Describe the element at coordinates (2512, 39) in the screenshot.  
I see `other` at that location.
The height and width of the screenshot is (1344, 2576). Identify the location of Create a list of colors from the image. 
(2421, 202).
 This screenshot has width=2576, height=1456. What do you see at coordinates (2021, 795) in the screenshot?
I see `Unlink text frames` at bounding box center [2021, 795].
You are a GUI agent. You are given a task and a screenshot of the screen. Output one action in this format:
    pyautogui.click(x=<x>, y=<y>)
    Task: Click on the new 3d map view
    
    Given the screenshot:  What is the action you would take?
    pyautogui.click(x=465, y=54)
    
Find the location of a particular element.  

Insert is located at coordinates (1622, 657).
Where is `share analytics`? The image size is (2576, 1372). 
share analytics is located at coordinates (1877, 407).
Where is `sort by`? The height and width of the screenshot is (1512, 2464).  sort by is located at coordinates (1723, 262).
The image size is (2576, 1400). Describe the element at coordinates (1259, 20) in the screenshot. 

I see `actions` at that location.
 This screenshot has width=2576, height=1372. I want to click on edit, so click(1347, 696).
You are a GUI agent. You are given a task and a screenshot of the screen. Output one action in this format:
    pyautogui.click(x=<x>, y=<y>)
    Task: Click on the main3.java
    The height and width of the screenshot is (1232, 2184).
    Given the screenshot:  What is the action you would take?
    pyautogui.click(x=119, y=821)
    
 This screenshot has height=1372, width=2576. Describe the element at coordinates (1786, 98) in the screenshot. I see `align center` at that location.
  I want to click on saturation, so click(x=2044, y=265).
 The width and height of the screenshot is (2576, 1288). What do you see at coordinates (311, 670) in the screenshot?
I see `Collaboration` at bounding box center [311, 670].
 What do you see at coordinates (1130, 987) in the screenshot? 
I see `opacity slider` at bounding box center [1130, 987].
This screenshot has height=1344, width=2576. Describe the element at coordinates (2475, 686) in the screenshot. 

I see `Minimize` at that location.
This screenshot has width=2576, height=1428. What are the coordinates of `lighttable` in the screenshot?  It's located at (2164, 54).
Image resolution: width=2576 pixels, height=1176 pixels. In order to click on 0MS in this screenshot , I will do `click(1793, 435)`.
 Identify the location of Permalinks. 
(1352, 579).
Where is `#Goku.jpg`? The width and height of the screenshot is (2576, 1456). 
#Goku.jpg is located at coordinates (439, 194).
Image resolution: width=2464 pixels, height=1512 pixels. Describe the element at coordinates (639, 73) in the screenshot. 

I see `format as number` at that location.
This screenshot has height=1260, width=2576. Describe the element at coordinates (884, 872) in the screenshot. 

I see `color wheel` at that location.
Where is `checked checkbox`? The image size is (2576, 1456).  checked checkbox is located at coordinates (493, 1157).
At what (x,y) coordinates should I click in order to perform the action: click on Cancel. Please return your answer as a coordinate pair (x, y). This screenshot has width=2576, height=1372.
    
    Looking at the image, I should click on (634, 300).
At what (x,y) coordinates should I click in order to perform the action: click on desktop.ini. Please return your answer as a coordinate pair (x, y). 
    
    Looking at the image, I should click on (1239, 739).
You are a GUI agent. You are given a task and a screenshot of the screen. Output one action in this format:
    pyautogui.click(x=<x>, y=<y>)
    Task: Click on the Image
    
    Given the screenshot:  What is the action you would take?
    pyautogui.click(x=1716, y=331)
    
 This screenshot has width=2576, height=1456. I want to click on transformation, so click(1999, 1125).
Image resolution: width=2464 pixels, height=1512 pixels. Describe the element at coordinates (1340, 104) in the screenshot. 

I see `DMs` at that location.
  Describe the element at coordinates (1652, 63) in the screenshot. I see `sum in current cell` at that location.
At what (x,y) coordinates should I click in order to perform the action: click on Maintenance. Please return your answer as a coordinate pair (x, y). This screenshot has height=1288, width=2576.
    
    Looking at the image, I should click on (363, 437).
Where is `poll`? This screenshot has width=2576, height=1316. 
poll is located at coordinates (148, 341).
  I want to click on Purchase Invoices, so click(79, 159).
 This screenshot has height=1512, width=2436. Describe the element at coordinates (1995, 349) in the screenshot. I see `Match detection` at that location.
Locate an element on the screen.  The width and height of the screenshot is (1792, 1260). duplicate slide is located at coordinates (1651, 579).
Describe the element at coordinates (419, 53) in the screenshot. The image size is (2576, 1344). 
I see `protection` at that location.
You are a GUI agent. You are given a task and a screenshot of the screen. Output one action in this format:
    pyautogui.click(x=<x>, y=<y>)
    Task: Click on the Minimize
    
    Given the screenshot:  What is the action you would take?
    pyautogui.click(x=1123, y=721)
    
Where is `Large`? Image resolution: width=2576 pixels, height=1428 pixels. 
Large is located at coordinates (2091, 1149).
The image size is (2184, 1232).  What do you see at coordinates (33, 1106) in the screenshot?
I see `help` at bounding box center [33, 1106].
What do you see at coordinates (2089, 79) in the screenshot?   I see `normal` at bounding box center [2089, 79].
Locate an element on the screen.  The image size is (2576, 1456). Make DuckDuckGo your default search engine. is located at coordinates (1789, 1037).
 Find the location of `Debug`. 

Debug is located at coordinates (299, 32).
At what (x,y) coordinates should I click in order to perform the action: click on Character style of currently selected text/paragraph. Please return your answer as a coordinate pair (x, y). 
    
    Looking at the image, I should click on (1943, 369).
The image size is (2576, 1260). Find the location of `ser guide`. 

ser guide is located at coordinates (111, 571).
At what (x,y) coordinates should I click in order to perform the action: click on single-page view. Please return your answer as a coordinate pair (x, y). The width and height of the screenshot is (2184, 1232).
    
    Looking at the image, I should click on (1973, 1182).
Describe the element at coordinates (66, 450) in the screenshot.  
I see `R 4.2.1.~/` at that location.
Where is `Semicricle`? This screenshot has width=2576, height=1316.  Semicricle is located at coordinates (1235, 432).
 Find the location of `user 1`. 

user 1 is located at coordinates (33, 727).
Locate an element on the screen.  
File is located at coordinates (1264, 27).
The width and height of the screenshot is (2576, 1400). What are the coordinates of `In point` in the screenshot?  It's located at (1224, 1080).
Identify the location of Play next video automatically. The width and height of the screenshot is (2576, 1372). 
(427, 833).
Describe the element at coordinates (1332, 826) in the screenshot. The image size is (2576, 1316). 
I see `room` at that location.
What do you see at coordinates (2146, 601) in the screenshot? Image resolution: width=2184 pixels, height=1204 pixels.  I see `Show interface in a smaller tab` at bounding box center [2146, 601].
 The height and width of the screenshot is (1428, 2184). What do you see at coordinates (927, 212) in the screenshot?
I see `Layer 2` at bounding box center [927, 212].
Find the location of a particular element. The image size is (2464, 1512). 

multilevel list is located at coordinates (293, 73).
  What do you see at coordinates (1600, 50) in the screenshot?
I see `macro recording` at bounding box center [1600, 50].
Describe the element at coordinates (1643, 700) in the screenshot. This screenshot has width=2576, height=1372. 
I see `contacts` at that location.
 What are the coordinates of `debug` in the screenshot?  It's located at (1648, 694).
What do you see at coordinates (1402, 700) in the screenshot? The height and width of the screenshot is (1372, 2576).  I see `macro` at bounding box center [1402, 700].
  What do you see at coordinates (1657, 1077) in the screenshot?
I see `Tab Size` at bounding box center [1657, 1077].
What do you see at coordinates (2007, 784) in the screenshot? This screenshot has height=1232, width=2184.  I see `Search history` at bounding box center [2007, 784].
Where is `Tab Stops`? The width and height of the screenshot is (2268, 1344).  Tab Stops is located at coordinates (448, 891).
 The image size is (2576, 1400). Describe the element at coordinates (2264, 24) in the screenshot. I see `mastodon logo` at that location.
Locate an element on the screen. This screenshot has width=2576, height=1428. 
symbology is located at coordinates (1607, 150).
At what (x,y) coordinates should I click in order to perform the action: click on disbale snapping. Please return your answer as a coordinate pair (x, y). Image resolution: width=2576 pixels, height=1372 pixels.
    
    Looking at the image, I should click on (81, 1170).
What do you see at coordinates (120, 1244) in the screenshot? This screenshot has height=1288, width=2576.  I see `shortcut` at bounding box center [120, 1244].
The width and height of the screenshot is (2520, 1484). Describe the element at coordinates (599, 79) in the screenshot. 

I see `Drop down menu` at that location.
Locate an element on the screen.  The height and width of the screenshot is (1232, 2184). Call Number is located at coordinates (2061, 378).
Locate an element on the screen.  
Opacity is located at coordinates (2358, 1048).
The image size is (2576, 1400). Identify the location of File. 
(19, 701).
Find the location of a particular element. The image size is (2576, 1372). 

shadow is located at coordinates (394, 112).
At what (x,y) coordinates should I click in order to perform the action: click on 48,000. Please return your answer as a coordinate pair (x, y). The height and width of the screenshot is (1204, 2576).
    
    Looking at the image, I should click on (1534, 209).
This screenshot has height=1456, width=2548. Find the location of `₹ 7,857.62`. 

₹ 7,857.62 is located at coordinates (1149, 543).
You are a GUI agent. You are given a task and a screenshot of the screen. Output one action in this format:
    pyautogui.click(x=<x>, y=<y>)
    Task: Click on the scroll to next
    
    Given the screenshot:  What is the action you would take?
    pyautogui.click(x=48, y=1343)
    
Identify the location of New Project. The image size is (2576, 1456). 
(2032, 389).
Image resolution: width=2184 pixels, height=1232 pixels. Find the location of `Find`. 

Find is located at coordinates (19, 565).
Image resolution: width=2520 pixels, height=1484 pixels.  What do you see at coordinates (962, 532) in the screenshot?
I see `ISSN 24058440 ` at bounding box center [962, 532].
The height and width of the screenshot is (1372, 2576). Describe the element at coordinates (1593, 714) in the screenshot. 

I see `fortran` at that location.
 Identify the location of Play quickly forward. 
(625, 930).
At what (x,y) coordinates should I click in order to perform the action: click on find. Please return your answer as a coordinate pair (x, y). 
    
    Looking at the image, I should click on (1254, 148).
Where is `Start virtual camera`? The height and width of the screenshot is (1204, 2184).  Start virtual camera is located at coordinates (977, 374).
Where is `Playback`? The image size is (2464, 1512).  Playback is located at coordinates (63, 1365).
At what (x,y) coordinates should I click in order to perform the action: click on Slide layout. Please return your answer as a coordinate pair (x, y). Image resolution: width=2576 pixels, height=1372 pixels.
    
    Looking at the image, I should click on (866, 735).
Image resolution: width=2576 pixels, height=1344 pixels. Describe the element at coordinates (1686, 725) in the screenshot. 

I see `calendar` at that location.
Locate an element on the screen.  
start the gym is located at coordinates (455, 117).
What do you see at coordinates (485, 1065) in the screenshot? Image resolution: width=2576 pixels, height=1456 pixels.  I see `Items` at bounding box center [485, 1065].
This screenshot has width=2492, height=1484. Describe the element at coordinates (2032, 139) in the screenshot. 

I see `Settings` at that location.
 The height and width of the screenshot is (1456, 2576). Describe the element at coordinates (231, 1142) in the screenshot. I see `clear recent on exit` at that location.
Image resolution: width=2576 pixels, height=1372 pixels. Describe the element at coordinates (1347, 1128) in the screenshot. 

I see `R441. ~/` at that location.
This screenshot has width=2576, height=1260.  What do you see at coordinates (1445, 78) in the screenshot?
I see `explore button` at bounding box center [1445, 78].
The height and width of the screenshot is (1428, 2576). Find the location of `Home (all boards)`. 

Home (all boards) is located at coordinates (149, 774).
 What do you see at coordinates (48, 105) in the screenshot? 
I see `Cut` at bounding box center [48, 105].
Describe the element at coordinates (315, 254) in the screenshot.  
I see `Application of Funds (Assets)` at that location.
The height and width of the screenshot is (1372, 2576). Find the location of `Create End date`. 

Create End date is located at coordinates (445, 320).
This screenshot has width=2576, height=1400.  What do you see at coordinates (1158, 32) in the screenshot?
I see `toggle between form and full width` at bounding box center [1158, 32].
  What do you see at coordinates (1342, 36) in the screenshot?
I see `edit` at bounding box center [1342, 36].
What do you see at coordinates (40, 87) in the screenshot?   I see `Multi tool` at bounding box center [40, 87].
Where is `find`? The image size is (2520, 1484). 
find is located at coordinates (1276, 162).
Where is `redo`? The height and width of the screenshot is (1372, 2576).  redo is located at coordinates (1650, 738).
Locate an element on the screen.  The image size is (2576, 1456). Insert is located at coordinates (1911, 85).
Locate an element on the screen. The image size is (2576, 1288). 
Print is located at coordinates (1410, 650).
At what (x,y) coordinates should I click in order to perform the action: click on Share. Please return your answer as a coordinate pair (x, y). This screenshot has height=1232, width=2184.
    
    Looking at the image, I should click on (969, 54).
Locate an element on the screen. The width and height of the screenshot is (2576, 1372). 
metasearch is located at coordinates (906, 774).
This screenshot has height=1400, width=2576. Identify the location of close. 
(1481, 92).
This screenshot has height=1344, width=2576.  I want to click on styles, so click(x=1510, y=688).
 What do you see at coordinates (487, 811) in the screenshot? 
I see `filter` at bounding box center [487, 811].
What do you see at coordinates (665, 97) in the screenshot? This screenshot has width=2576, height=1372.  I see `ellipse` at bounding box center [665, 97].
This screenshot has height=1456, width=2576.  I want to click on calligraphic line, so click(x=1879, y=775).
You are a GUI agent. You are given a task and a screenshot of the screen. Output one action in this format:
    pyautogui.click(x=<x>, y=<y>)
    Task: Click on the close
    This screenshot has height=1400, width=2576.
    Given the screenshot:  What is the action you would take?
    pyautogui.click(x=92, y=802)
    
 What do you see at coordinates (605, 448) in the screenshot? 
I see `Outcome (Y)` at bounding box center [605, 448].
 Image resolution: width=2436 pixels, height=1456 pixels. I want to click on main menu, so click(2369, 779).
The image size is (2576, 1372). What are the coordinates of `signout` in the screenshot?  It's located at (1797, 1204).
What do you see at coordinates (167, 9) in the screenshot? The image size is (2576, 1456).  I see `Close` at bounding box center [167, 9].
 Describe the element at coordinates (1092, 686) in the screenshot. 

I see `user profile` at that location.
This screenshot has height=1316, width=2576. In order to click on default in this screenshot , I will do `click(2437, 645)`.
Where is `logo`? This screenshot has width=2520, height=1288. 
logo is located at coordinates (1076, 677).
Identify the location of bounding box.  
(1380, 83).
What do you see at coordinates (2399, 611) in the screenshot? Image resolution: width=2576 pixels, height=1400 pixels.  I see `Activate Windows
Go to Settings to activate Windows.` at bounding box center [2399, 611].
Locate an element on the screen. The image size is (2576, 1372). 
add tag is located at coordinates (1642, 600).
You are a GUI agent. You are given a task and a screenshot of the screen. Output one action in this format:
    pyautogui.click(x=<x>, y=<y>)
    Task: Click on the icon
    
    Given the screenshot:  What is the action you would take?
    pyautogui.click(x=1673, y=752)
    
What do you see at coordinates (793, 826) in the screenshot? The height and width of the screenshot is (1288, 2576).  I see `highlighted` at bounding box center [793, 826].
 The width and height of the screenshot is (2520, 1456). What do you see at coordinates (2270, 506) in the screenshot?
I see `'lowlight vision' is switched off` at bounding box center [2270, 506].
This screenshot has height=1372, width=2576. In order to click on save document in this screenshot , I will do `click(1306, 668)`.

□ □ □ □ □

_PROMPT_: Copy the records above without changes, beginning at the line that contains "What do you see at coordinates (793, 826)" and continuing through the final line of the records.

_ANSWER TO THIS TASK_:
What do you see at coordinates (793, 826) in the screenshot? The height and width of the screenshot is (1288, 2576).  I see `highlighted` at bounding box center [793, 826].
 The width and height of the screenshot is (2520, 1456). What do you see at coordinates (2270, 506) in the screenshot?
I see `'lowlight vision' is switched off` at bounding box center [2270, 506].
This screenshot has height=1372, width=2576. In order to click on save document in this screenshot , I will do `click(1306, 668)`.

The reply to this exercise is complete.